Provincial police say more than half of the motorcyclists who died on OPP-patrolled roads last year were killed through no fault of their own.

According to a new OPP report, 27 motorcyclists and four passengers died in 2015 – 17 of those riders were driving properly when they were involved in a fatal crash.

This is the first time police say they have seen this in the last 10 years.

The report, which was issued on Monday, examines the 267 motorcycle fatalities that took place between 2006 and 2015.

Loss of control contributed to 33 of those fatalities, while speed contributed to 30 and failing to yield caused 28 deaths.

“While these causal factors can be attributed to either the motorcyclist or the driver(s) of other vehicle(s) involved in the collision, the bottom line is that motorcyclists and other drivers need to do a better job of sharing the road safely,” the report states.

The report also examines the 167 off-road vehicle deaths that have taken place in the last 10 years.

In 74 of those deaths, police found the riders were not wearing helmets at the time of the crash. At the same time, the report identifies that riders were ejected from the vehicle in 154 of those incidents.
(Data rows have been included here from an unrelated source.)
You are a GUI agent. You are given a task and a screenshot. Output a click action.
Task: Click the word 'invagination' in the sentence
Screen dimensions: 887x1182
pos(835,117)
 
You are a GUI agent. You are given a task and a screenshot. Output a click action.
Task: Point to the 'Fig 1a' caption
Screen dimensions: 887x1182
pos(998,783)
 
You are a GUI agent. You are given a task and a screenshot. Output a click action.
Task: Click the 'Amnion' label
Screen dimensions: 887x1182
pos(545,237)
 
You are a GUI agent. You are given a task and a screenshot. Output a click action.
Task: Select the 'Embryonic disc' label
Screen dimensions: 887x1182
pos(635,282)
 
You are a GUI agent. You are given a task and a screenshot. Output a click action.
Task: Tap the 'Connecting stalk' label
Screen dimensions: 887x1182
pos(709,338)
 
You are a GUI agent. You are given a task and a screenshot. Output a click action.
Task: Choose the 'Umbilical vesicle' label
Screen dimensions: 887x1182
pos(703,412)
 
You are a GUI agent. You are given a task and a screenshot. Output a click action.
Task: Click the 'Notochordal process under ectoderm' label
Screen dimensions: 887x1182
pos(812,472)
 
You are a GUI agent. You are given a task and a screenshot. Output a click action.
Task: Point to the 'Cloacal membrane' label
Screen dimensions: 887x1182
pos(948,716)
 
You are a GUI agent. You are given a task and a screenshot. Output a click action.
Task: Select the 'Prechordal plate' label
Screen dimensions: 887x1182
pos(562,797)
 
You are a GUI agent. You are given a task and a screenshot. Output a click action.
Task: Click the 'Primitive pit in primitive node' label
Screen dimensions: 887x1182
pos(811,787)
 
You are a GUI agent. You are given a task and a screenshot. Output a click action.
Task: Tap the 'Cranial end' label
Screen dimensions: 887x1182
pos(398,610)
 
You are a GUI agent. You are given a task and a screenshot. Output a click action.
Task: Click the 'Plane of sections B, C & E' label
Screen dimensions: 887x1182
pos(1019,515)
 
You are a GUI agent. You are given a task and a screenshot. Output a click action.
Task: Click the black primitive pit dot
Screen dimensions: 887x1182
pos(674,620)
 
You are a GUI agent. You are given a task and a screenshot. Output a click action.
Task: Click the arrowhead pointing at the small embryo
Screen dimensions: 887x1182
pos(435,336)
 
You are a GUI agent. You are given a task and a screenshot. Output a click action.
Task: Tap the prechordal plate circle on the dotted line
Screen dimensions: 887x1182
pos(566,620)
“The OPP remains concerned about the significant number of off-roaders who may falsely believe they can survive serious head trauma better than those who are ejected from other types of motorized vehicles,” the report states.

Police say more than two dozen of the deceased were teenagers or were even younger.

“These tragic, preventable deaths speak to the importance of all ORV users respecting the law and setting excellent examples for children who are being introduced to off-roading, whether as a new rider or a passenger.”

With the Victoria Day long weekend fast approaching, the OPP is appealing to the public to be mindful when on and off the roads.